AUTHOR CONTRIBUTIONS
The authors declare that they agree to be accountable for all aspects of the study entitled “Eat Enough”—A nurse-led intervention to enhance hospitalized older adults’ protein and energy nutrition that aims to be published in the International Journal of Nursing Knowledge.
The authors ensure that questions related to any part of the work's accuracy or integrity are appropriately investigated and resolved. Each author has participated sufficiently in data collection and analysis and critically reviewed the manuscript to take public responsibility for appropriate portions of the content. Finally, they confirm to have given final approval of the version to be published.
Silvia Brunner, project leader, was involved in data collection, analysis, and prepared the manuscript; Maria Müller-Staub, strategic and clinical support and supervisor of the project, was involved in the entire research process, including the review of data analysis and manuscript.
Hanna Mayer, strategic and methodological supervisor of this intervention development, was involved in the entire research process and reviewing the manuscript.

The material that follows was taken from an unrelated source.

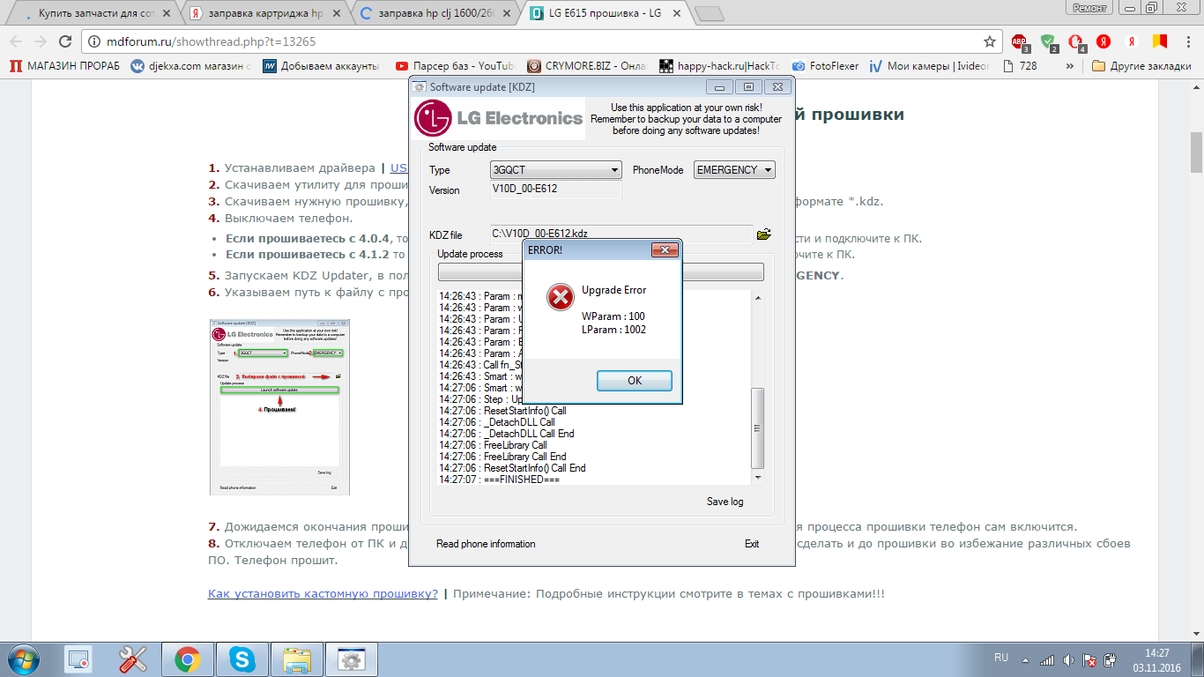The width and height of the screenshot is (1204, 677).
Task: Expand the Type 3GQCT dropdown
Action: click(x=555, y=170)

CONFLICT OF INTEREST STATEMENT
The authors declare no conflicts of interest.
FUNDING INFORMATION
All authors declare that there was no funding for this study.
Footnotes
ACKNOWLEDGMENTS AND ETHICS STATEMENT
Many thanks are expressed to the City Hospital Zurich, for the working contract supporting this study. Prof. Dr M. Müller Staub and Univ.-Prof. Dr H. Mayer are heartfully thanked for supervision and feedback during the writing process. In addition, the members of the Soundingboard discussed the project progress and thus the draft of the nursing intervention “Eating Enough.” Soundingboard members were PD Dr. med. M. Breidert, PD Dr. med. M. Dietrich, S. Frei, K. Hopbach, Dr. med. M. Nardi, M. Rechsteiner. The local ethics committee examined the research project and provided a “Declaration of No Objection” (Req-2016-00670).